篇名 | Automatic Segmentation and Labeling for Mandarin Chinese Speech Corpora for Concatenation-based TTS |
---|---|
卷期 | 10:2 |
作者 | Lin, Cheng-yuan 、 Jang, Jyh-shing Roger 、 Chen, Kuan-ting |
頁次 | 145-166 |
關鍵字 | speech assessment methods phonetic alphabet 、 speech corpus 、 sequential forward selection 、 leave-one-out 、 k-nearest neighbor rule 、 speaker-adapted model 、 context-dependent hidden Markov model 、 THCI Core |
出刊日期 | 200506 |
Precise phone/syllable boundary labeling of the utterances in a speech corpus plays an important role in constructing a corpus-based TTS (text-to-speech) system.

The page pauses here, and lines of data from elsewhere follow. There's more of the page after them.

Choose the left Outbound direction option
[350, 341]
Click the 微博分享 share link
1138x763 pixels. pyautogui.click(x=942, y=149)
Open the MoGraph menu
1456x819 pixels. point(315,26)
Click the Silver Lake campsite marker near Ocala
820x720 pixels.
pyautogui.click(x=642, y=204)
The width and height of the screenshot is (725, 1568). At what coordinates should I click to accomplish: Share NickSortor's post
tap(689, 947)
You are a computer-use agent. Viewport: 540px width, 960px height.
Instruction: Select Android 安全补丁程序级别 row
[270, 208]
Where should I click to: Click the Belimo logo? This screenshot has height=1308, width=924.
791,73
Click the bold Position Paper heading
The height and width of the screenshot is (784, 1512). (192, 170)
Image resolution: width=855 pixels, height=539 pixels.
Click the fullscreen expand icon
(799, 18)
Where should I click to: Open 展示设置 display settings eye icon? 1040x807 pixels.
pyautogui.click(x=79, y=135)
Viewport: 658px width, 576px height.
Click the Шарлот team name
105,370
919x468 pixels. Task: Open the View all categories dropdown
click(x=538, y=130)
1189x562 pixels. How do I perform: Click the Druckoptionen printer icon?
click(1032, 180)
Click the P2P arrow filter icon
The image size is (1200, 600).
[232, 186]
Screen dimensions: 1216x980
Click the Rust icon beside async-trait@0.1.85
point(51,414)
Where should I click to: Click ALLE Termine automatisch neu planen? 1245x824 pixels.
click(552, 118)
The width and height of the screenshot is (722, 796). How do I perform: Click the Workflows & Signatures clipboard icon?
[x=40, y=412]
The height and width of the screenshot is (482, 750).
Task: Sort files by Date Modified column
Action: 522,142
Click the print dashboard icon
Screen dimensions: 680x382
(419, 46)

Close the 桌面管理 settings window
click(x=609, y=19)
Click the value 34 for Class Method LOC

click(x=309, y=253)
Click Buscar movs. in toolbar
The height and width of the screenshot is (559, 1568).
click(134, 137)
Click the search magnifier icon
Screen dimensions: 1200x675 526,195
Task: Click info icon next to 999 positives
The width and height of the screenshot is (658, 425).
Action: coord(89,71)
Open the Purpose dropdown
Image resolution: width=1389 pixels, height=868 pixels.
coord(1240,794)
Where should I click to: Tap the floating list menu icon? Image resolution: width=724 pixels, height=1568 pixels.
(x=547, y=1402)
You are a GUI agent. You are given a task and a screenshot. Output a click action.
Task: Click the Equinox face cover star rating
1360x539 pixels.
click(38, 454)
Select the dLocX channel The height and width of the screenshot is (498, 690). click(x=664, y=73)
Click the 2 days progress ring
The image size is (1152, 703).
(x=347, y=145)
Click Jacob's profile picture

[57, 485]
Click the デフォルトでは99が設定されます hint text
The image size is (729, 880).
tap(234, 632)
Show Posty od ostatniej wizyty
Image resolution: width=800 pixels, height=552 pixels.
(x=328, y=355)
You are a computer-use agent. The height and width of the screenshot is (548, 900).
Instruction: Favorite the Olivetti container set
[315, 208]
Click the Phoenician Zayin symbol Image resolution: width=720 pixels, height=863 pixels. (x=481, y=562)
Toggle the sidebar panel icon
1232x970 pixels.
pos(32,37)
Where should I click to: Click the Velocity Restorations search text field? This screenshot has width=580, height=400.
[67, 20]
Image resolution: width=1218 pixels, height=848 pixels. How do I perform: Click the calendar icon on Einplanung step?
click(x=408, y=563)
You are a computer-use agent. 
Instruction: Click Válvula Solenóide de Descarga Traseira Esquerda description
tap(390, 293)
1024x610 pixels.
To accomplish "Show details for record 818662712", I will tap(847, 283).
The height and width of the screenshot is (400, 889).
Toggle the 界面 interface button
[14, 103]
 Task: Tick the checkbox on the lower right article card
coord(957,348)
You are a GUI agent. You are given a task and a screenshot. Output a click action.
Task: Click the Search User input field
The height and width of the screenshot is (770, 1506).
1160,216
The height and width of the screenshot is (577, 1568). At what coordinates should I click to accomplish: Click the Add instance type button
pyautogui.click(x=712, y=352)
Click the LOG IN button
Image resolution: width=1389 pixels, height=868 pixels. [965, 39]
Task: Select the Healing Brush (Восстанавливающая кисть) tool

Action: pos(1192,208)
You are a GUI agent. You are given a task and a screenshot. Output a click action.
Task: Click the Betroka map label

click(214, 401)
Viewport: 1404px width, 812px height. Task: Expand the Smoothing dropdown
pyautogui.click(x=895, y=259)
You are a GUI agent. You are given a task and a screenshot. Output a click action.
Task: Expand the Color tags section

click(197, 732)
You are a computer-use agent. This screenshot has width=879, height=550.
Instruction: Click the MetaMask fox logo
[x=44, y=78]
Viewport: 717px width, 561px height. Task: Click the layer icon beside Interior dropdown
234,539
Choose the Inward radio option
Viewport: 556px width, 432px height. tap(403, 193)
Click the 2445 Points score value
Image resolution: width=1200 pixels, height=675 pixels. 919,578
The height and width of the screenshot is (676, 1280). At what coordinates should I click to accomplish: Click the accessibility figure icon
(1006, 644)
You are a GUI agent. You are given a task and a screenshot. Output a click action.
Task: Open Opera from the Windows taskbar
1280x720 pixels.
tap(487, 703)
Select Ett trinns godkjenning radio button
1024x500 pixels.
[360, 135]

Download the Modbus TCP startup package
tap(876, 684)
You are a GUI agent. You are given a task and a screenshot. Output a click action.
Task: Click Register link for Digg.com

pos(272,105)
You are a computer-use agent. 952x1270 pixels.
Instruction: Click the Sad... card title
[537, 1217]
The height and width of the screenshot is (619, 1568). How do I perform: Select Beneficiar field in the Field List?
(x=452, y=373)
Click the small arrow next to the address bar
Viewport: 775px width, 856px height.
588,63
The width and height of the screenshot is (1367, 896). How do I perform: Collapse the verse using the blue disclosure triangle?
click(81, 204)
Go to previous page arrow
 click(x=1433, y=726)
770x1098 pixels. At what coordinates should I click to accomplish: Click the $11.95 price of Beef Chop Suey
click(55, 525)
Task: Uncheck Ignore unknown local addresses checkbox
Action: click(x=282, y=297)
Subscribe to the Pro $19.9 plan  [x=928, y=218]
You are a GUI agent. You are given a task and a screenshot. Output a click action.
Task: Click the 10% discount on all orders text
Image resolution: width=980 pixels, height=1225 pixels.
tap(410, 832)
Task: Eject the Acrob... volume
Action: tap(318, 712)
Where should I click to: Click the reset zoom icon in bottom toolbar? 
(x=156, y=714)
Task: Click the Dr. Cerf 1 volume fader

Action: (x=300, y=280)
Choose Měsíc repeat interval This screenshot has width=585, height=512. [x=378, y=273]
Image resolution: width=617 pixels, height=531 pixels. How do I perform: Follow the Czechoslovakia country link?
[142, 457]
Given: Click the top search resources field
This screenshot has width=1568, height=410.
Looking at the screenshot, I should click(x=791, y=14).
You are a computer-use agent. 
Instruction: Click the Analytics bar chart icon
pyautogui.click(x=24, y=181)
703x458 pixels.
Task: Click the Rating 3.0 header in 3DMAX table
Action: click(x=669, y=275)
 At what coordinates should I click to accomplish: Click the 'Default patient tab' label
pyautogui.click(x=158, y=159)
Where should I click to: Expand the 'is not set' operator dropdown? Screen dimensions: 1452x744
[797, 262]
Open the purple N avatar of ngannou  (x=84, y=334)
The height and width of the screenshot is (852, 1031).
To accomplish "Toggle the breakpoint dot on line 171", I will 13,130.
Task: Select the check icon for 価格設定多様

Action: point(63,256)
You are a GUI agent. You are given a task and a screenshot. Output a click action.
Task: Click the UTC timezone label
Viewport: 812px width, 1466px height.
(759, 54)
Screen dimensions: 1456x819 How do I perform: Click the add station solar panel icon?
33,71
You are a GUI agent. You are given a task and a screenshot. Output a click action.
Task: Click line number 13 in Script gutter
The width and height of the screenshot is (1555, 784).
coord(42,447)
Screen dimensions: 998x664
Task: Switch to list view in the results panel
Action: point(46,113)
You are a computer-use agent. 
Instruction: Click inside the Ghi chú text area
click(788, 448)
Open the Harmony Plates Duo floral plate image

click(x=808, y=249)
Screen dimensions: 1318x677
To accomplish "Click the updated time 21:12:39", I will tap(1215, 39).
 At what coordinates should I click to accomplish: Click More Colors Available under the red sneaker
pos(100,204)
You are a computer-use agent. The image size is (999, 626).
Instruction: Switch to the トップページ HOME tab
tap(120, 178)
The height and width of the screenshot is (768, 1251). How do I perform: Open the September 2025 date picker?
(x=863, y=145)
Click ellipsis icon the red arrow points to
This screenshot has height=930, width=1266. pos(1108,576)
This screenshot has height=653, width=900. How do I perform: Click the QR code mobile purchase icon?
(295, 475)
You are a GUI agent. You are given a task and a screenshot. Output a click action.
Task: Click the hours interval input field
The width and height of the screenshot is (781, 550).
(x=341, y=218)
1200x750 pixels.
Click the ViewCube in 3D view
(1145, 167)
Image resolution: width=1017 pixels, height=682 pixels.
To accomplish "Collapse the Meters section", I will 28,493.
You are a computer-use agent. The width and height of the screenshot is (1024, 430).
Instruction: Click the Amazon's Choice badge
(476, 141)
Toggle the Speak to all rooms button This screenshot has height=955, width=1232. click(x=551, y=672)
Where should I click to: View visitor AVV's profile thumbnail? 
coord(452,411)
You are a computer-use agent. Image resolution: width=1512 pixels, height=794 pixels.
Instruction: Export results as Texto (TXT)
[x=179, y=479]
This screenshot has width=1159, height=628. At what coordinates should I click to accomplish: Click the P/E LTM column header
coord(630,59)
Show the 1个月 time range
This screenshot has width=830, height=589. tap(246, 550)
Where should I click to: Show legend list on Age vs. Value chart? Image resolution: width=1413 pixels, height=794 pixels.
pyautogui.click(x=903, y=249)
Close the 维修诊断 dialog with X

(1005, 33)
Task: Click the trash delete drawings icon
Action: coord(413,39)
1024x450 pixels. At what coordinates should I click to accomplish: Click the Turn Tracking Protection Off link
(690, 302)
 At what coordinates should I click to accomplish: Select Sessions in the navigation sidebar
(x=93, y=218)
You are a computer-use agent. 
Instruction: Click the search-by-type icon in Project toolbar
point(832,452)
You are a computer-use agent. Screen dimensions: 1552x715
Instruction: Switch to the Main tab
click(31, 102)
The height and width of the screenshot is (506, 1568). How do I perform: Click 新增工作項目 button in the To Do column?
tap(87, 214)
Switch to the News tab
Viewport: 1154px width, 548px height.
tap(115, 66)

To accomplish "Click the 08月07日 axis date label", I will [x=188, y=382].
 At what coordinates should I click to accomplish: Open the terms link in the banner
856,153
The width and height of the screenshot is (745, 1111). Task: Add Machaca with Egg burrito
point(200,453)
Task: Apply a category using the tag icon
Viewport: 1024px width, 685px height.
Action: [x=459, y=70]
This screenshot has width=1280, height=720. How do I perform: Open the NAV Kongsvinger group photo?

However, automatic labeling based on Viterbi forced alignment does not always produce satisfactory results. Moreover, a suitable labeling method for one language does not necessarily produce desirable results for another language. Hence in this paper, we propose a new procedure for refining the boundaries of utterances in a Mandarin speech corpus. This procedure employs different sets of acoustic features
for four different phonetic categories. In addition, a new scheme is proposed to deal with the “periodic voiced + periodic voiced” case, which produced most of the segmentation errors in our experiment. Several experiments were conducted to demonstrate the feasibility of the proposed approach.